Par France Hatron
Age : A partir de 15 ans
Sortie : 22 janvier 2014
Durée : 1h21
Un film français, guinéen, sénégalais
Genre : Drame
Réalisateur : Mama Keïta
Distribution : William Nadylan, Mame Indoumbe Diop, Ibrahima Mbaye, Mouss Diouf, Omar Seck, Jacky Tavernier, Ismael Thiam…
Un taxi jaune dépose un jeune Sénégalais distingué dans une rue de Dakar. Il franchit la porte d’une maison et découvre, à même le sol du jardin, une femme enfilant des perles. Il s’agit de sa grand-mère, émue de le revoir. Elle lui présente sa sœur Aïcha, une jolie jeune femme muette et sauvage.
Puis, Adama rend visite à un vieil ami, dans sa boutique de caméras vidéos. Ce dernier reproche au déserteur de ne pas lui avoir donné signe de vie pendant toutes ces années.
Contre toute attente, l’enfant prodige n’est pas rentré pour toujours, il compte repartir dès le lendemain. Sa sœur et sa grand-mère reçoivent très mal la nouvelle. Adama n’avait déjà pas tenu sa promesse de rentrer au pays à la fin de ses études et aujourd’hui encore, il les déçoit. La vielle femme soupçonne son petit-fils de repartir en France pour une femme. Adama lui confie alors avoir divorcé deux ans plus tôt.
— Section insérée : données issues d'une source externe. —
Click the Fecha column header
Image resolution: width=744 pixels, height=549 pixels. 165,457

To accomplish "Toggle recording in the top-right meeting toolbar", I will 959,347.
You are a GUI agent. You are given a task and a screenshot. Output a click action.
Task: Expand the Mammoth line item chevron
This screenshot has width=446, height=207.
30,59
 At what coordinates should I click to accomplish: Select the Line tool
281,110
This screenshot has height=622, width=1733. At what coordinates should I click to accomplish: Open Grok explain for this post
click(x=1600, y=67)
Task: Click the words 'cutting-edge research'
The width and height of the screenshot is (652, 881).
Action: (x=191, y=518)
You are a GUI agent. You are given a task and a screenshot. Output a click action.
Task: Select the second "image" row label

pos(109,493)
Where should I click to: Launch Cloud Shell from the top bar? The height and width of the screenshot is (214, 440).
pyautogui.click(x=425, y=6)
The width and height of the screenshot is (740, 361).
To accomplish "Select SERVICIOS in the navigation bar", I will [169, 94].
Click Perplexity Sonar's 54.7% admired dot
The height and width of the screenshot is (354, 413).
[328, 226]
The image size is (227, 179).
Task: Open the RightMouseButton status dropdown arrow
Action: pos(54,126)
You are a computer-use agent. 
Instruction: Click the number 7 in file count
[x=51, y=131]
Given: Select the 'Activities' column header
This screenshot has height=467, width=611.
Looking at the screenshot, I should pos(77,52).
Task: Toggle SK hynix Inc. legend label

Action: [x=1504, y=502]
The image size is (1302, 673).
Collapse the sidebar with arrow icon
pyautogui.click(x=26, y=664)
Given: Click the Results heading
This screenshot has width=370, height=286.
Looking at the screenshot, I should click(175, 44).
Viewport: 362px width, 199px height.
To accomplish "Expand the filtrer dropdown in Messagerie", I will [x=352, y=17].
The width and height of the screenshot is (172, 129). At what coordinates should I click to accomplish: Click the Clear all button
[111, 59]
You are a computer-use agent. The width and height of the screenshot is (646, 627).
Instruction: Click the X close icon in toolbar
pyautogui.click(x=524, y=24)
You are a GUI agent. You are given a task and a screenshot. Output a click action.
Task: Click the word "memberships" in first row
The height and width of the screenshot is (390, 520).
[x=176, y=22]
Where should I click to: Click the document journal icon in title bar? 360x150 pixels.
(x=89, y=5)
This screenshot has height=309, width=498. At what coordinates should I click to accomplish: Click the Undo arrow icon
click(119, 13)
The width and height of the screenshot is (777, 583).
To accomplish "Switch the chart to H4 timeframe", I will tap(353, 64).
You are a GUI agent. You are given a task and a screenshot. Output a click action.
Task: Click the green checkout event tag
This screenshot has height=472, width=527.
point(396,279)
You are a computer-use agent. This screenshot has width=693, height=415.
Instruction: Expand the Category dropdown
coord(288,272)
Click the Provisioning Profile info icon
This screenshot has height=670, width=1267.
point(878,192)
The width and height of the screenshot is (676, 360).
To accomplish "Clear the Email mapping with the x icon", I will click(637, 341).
Le jeune homme rend ensuite visite à l’un de ses anciens professeurs qui lui en veut, lui aussi, d’avoir étudié à l’étranger aux frais de son pays.
Lors d’une promenade nocturne avec son ami Djibril, Adama croise sa sœur Aïcha, devenue prostituée, sous la coupe d’un proxénète connu et craint par la ville entière. Abasourdi, le jeune homme retrouve le proxénète dans la soirée et le tabasse avant de violenter sa soeur aussi. Le souteneur met alors à prix la tête d’Aïcha. Commence alors une course poursuite infernale entre Adama et le proxénète qui, lui-même, course Aïcha.
Comme son personnage principal, Mama Keïta est d’origine africaine et a étudié ailleurs. Il dresse un état des lieux critique de l’Afrique et nous donne en même temps des clés pour comprendre et analyser sa dérive. L’Afrique se saigne pour envoyer ses élites étudier à l’étranger et n’a finalement pas de retour sur « investissement ». L’ancien professeur d’Adama le lui fait comprendre avec des mots blessants : « ce diplôme que vous possédez n’est pas seulement le fruit de votre géni. Nous sommes des millions à en être propriétaire ». Mais pour le déserteur, le devoir est un sacrifice auquel il n’est pas prêt : « je suis scientifique. Vous m’appelez au sacrifice ».
Le film pose la question de la responsabilité individuelle ou collective. Par son absence, Adama est-il responsable de la déchéance de sa sœur ? La piteuse image qu’elle lui renvoie est celle d’un pays natal perdu lui rappelant que l’Afrique, c’est aussi et surtout : la violence, la drogue, la précarité, la soumission de la femme et la perte de soi. Et pas seulement à cause du sous-développement. Mama Keita va plus loin en pointant du doigt la fuite des cerveaux. Pour lui, l’esclavage n’est finalement pas si loin.
William Nadylan interprète avec beaucoup de délicatesse et de profondeur son personnage d’Adama qu’il rend ainsi très digne. A ses côtés, Mouss Diouf en proxénète sans foi ni loi, lui arrive à la bonne hauteur. Le scénario, quant à lui, pèche au niveau de la psychologie des personnages secondaires dont on peine à retrouver le lien entre le passé et le présent. Mais le propos du film – plaidoyer pour la liberté d’étudier chez soi – à lui seul, appelle à la révérence.